> [Tarefa proposta]
Escreva a continuação do texto sobre o pianista Nelson Freire, começando logo depois da última frase dele.

> [Texto]
---+---

Partiu na madrugada de segunda-feira (01/11), o pianista que considerava o piano como se fosse uma pessoa, que o acompanhava desde sempre.
Artista brasileiro universalmente consagrado, recebedor de honrarias em muitos países, convidado a tocar nas melhores salas de concerto do planeta, com as orquestras mais prestigiadas e os regentes mais em evidência.
De Nelson Freire (1944 – 2021) guardamos a lembrança de seu piano magistral. Em cada interpretação iluminava a obra com um inigualável poder de recriação. Sua arte era mesmo transcendental!
A partida de Freire fez chorar o mundo da música. Segundo o crítico francês Alain Lompech (1954):
“é possível encontrar três ou quatro pianistas tão excepcionais quanto Nelson Freire, mas ninguém encontrará um melhor”.
Tantas honrarias, contudo, não alteraram o caráter do menino nascido na pacata Boa Esperança, nas Minas Gerais. Desde a mais tenra infância já demonstrou incríveis sinais de seu talento musical e sua família, impressionada por suas capacidades, transferiu-se para o Rio de Janeiro quando ele tinha apenas cinco anos de idade, buscando uma educação musical de qualidade para o prodigioso menino.

---+---

> [Trecho dos dados]
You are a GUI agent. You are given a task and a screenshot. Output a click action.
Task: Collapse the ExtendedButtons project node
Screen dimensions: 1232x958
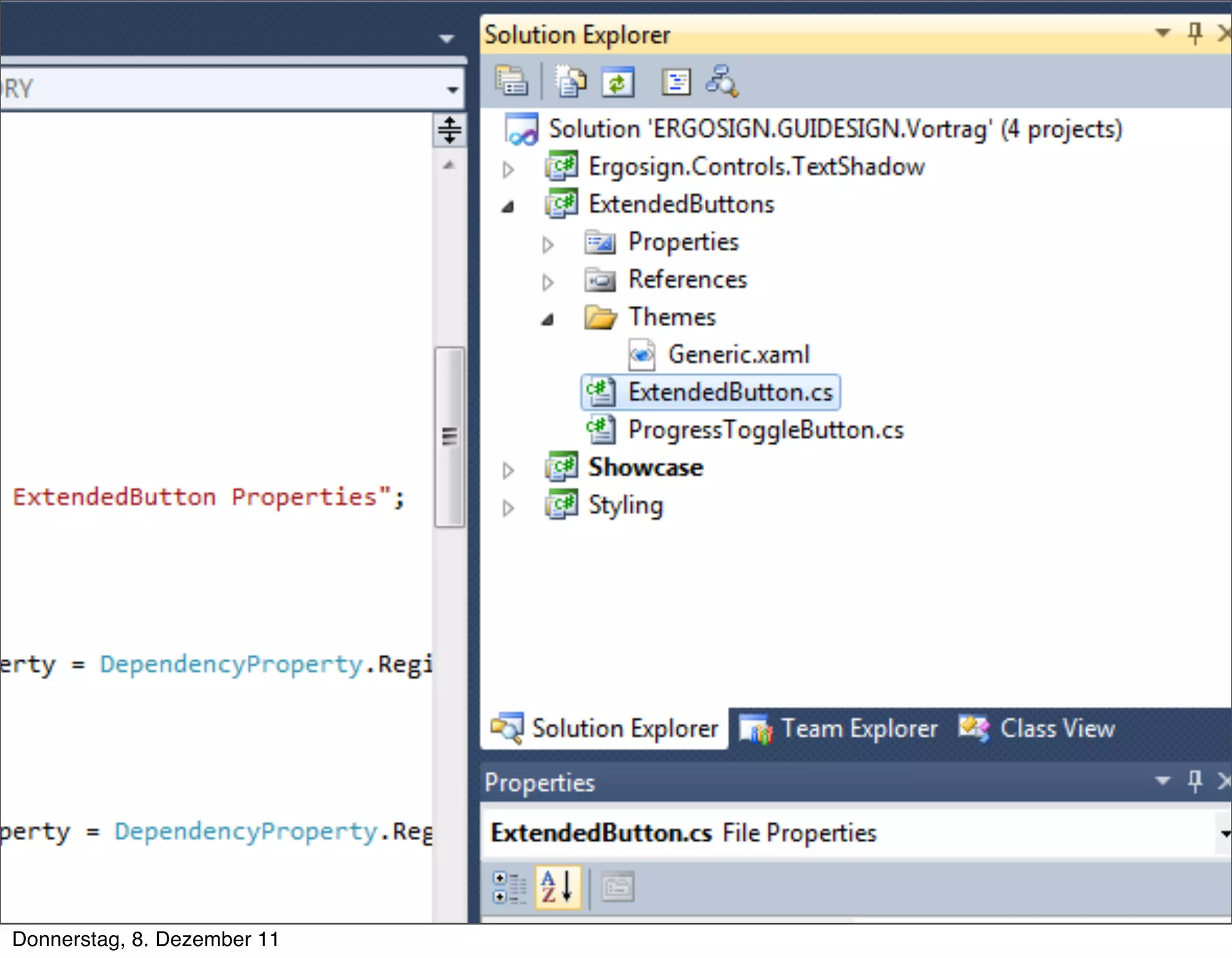tap(508, 207)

---+---

> [Resultado do exercício]
Em entrevista para a Revista BRAVO Nelson Freire assim se posicionou:
(…)“aos 5 anos, minha família toda mudou-se para o Rio por minha causa. Foi uma transferência incrível, penso nisso até hoje, pois meus pais já tinham uma certa idade — meu pai tinha 46 anos, era farmacêutico em Boa Esperança e até mudou de profissão, foi ser gerente de banco, deixou a farmácia. Éramos 9 irmãos e havíamos passado a vida inteira numa cidadezinha pequena, agradável, onde todo o mundo se conhecia. Eu causei uma revolução na vida deles, e eles tiveram uma coragem enorme de fazer isso por causa de um menininho de 5 anos, mudar-se para o Rio de Janeiro, que era outro mundo, uma capital da República!”

No Rio, Freire foi orientado por duas grandes educadoras, a gaúcha Nise Obino (1913 – 1995) e a paulista Lúcia Branco (1903 – 1973).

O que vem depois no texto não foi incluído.